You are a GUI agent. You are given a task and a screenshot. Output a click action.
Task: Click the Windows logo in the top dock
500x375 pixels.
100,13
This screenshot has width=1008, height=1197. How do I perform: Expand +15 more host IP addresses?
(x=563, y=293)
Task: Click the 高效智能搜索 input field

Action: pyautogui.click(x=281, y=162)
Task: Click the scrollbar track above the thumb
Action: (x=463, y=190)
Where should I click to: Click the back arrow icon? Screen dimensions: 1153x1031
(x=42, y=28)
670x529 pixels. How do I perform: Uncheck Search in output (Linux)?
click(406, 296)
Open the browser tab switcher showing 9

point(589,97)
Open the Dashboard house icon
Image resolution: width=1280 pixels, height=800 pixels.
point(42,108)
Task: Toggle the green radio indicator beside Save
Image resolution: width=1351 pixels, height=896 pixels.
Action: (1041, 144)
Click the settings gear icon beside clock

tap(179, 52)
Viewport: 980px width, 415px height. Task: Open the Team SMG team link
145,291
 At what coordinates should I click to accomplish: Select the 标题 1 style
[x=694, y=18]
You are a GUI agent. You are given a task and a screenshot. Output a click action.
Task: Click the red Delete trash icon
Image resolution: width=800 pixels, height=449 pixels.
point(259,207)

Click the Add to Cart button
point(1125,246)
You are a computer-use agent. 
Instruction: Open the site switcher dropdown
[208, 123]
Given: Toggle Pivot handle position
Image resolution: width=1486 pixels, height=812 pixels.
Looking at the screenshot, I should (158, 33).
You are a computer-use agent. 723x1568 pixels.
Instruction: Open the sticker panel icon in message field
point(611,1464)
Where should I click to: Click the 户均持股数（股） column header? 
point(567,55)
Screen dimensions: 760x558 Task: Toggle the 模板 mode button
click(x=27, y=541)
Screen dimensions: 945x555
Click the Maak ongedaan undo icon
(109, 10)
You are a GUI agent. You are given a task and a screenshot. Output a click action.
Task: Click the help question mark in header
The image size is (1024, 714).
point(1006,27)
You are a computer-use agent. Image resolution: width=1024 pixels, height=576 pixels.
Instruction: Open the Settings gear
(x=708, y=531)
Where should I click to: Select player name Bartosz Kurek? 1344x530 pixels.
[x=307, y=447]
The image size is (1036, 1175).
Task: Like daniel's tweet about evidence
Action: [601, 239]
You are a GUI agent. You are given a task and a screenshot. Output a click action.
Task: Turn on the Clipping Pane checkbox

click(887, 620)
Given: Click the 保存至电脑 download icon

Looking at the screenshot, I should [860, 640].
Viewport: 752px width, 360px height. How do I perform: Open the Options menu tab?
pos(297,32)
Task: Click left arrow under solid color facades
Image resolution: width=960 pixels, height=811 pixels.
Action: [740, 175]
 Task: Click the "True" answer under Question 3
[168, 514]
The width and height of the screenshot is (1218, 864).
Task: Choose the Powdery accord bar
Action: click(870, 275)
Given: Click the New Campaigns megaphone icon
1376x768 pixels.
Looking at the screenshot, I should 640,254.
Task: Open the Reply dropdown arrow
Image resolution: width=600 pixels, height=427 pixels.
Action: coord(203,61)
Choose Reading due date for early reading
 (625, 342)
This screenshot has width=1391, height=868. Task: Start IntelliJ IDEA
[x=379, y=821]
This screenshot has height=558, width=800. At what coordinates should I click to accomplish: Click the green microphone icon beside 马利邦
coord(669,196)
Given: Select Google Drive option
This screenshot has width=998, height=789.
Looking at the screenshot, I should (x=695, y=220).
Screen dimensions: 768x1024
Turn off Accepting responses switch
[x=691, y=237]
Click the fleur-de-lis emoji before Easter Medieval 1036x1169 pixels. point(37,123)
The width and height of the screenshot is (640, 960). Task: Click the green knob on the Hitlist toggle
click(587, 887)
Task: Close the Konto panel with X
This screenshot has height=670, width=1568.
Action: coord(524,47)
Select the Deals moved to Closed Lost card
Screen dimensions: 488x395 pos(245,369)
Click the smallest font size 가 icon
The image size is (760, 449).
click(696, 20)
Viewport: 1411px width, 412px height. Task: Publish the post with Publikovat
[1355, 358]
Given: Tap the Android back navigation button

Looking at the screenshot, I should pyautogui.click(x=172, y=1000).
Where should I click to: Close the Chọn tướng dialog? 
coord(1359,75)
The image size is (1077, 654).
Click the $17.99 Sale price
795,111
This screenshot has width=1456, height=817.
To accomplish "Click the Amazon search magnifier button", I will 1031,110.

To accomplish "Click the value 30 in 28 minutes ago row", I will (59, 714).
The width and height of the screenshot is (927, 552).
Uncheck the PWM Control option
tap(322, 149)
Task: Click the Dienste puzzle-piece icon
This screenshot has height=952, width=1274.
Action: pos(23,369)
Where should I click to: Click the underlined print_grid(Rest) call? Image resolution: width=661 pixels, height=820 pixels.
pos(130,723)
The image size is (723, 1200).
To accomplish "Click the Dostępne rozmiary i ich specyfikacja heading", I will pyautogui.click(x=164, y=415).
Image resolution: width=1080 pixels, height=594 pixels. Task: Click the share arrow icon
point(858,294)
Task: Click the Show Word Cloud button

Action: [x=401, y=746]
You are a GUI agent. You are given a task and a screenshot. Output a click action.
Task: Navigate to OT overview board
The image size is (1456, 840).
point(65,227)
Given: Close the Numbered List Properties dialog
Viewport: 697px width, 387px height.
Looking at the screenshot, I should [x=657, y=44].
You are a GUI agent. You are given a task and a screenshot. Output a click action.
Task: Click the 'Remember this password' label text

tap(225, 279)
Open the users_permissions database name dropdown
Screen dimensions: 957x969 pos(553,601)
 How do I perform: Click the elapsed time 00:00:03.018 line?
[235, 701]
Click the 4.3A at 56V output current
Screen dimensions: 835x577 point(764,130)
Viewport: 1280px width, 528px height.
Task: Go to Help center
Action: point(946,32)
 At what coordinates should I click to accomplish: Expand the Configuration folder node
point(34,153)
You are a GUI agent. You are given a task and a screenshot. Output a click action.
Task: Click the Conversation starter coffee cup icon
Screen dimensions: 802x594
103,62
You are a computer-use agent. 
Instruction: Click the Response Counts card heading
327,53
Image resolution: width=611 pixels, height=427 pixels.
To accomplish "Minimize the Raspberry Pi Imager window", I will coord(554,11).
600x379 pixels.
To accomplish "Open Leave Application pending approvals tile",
______
### Exercise instructions:
The answer should be one number, the count of lines in this material that include the word "computer".

### Response to this exercise:
4